Compito da svolgere:
Restituisci senza modifiche il passo dell'articolo sulla diagnosi preimpianto che inizia con le parole "Libero Quotidiano" e si ferma dopo le parole "la diagnosi preimpianto.".

Documento di origine:
Embrione, sì dei giudici alla diagnosi preimpianto

Libero Quotidiano
Caterina Maniaci

Lo ha deciso un tribunale, quello di Cagliari, e quindi per la prima volta, da quando è entrata in vigore della legge 40 sulla fecondazione assistita, un giudice ha riconosciuto il diritto di poter fare la diagnosi preimpianto. 
Una coppia, lei malata di talassemia major e lui portatore sano, potrà quindi eseguire il test all`Ospedale Microcitemico di Cagliari sull`embrione ottenuto con le tecniche di procreazione medicalmente assistita. In sintesi, il tribunale in questione ha decretato che i centri pubblici italiani specializzati in Procreazione medicalmente assistita (Pma) devono offrire la diagnosi preimpianto alle coppie che la richiedono perché affette da malattie genetiche. 
I giudici emanano una sentenza in materia di bioetica e si riapre la delicata questione: sempre più spesso sono i tribunali a decidere su questioni tanto complesse e delicate, quando non interviene, dall`alto, l`Europa. Perché i giudici di Cagliari hanno rispettato la sentenza della Corte europea dei diritti dell`uomo di Strasburgo che lo scorso agosto aveva accolto il ricorso presentato da una coppia italiana contro la legge 40. La Corte di Strasburgo, dando ragione a una coppia italiana portatrice sana di fibrosi cistica, aveva bocciato l`impossibilità per la coppia (fertile) di accedere alla diagnosi preimpianto degli embrioni, bypassando, di fatto, la legge italiana sulla procreazione assistita. Il governo si è impegnato a presentare ricorso alla Corte europea. La procreazione assistita nell`ordinamento civile italiano è disciplinata dalla legge n. 40 del 19 febbraio 2004. La legge è sin dalla sua nascita al centro di infuocati dibattiti poiché pone una serie di limiti alla procreazione assistita e alla ricerca clinica e sperimentale sugli embrioni. Non solo. La legge è stata oggetto di numerose sentenze e pronunciamenti da parte di tribunali.

Sezione dati:

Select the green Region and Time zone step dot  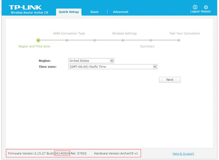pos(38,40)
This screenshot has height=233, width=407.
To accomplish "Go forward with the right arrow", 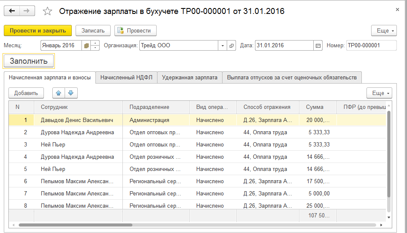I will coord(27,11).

==

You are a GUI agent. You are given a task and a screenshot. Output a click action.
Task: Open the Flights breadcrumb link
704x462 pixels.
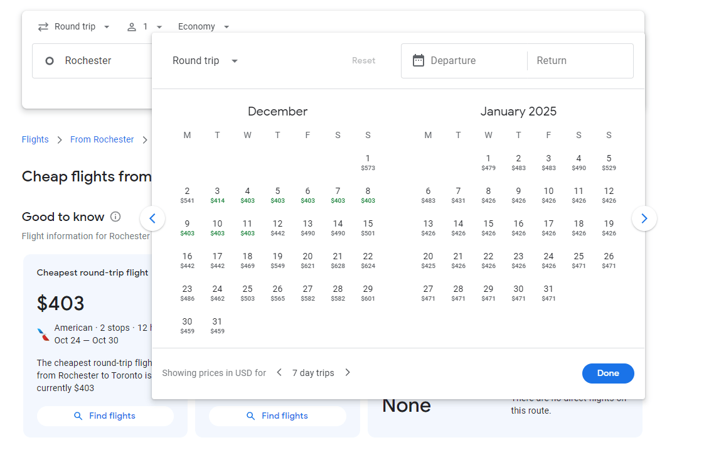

Compito svolto:
Libero Quotidiano
Caterina Maniaci

Lo ha deciso un tribunale, quello di Cagliari, e quindi per la prima volta, da quando è entrata in vigore della legge 40 sulla fecondazione assistita, un giudice ha riconosciuto il diritto di poter fare la diagnosi preimpianto.